───── DATA EXTRACTS

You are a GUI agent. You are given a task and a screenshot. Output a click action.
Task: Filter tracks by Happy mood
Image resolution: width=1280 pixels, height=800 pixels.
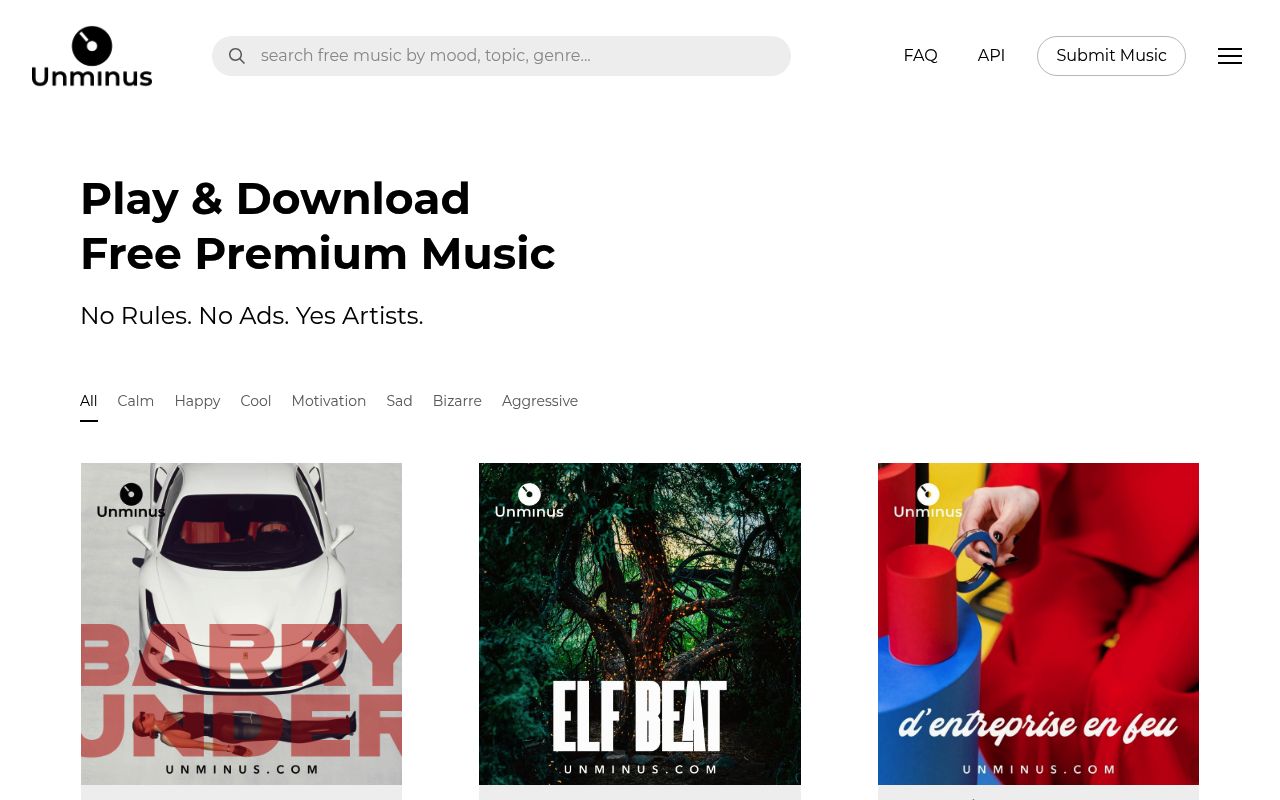point(197,401)
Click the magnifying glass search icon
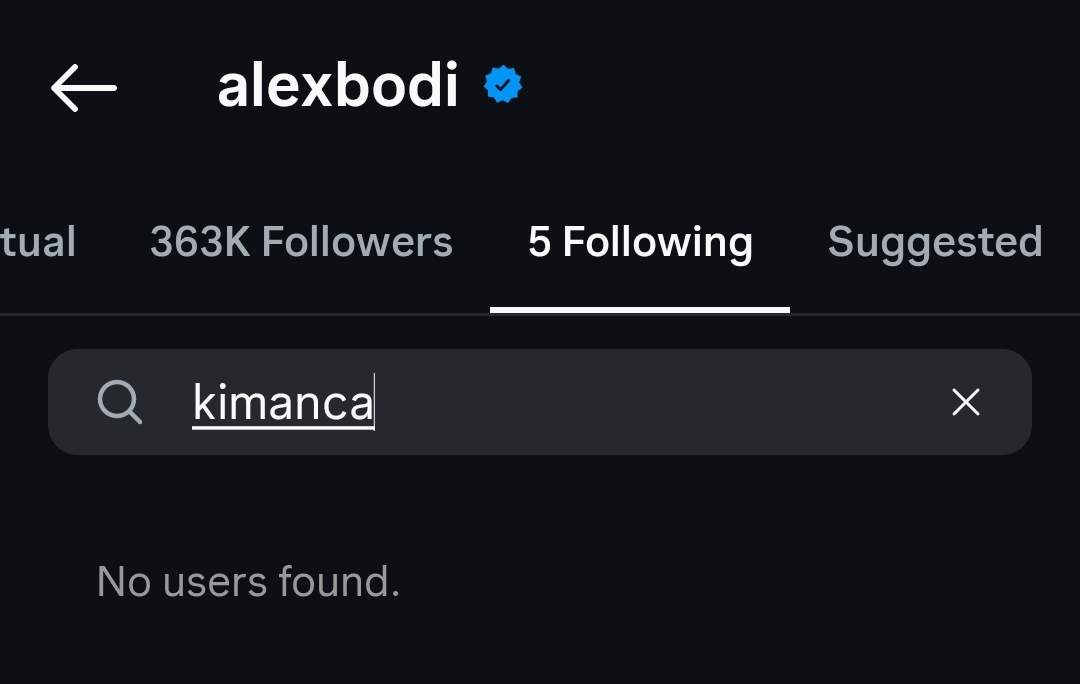The height and width of the screenshot is (684, 1080). (x=120, y=403)
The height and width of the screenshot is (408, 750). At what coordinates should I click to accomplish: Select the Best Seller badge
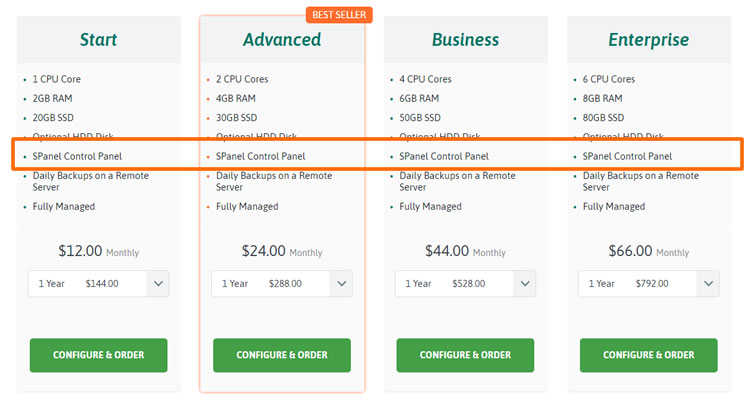339,15
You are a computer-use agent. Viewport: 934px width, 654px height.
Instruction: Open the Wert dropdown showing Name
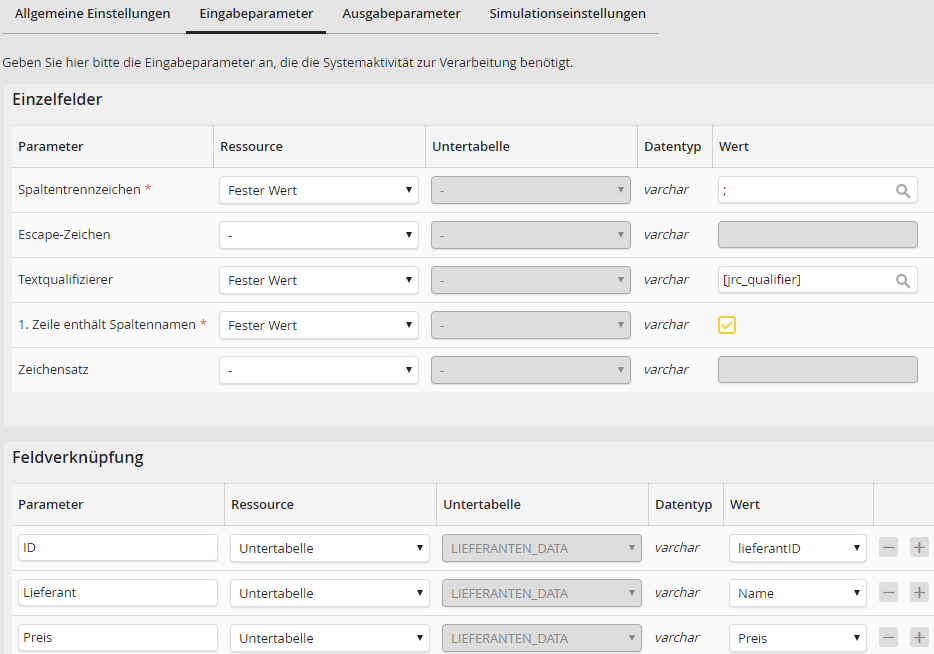point(797,593)
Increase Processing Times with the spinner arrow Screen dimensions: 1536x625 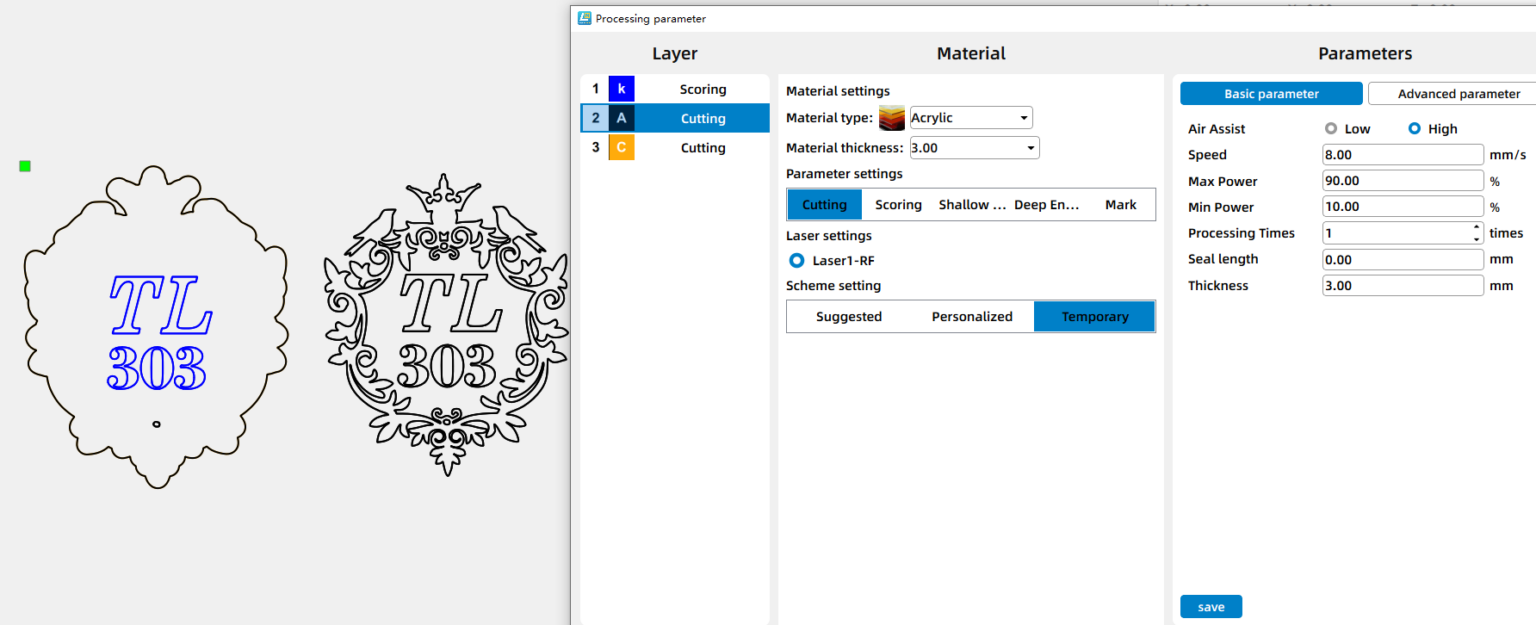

──────────

• TASK ITEM
Write out a verbatim copy of the lines from the line that contains "The height and width of the screenshot is (408, 750)." through the end of the entries above; pictures are not copied.

• TASK SOLUTION
The height and width of the screenshot is (408, 750). At what coordinates should I click to accomplish: Select the Best Seller badge
339,15
You are a computer-use agent. Viewport: 934px width, 654px height.
Instruction: Open the Wert dropdown showing Name
point(797,593)
Increase Processing Times with the spinner arrow Screen dimensions: 1536x625 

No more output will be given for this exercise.